Every detail about Jesus in the gospel stories has some significance - it relates to the Hebrew Scriptures, or to some Hellenistic heroic value.
But they already had real Hebrew heros and Hellenistic heros. Why did they need to create a new fictional hero when they already had heros ready-made for them? There were living Jews and past ones, and there were living and past Greeks who could serve as heros for them.

And why did they put together a composite figure from two different cultures? If there was a need for a composite figure, why not a composite Roman and Greek figure? That makes much more sense.

What made them think the gentiles would be impressed with a Galilean figure? Those who wanted to include some Hebrew features could have added something to it without making the hero to be a Jew from Galilee. It makes no sense.

Do you really think all the biographical details of Jesus were just symbols and none of it was believed literally? Do you believe there is any literal truth whatsoever in the gospel accounts? or that the writers of it considered any part of it to be a literal account of actual historical events and into which they inserted their symbolism? If so, what part of it is literally historical, or was thought by the authors to be literally historical?

Or if you discount all of it and think no part of it is literally historical, then why did the writers of these accounts choose Galilee, e.g., as the place where their hero figure was to appear?

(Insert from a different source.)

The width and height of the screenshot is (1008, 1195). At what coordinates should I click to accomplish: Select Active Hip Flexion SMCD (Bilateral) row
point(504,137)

And why did they include some pharisee ingredients and some essene ingredients and some zealot ingredients and some gnostic ingredients -- why did they slosh all these different schools of thought together into one schizophrenic hero figure? Why did they think such a concoction would be successful? What were these guys smoking?

All this can be explained perfectly if we just assume they took a real person from an unlikely place, but a man who really had performed miracles, or was believed to have, and so had a reputation (by 70 AD and beyond) that made him a good candidate for their hero.

And it wasn't just one clique who created the new hero figure, but several groups who jumped into it and each contributed its own symbols to the final mixed picture, but all choosing the same Galilean Jew who had a widely-increasing word-of-mouth reputation as a miracle-worker.

This makes so much more sense out of what otherwise is hopeless chaos.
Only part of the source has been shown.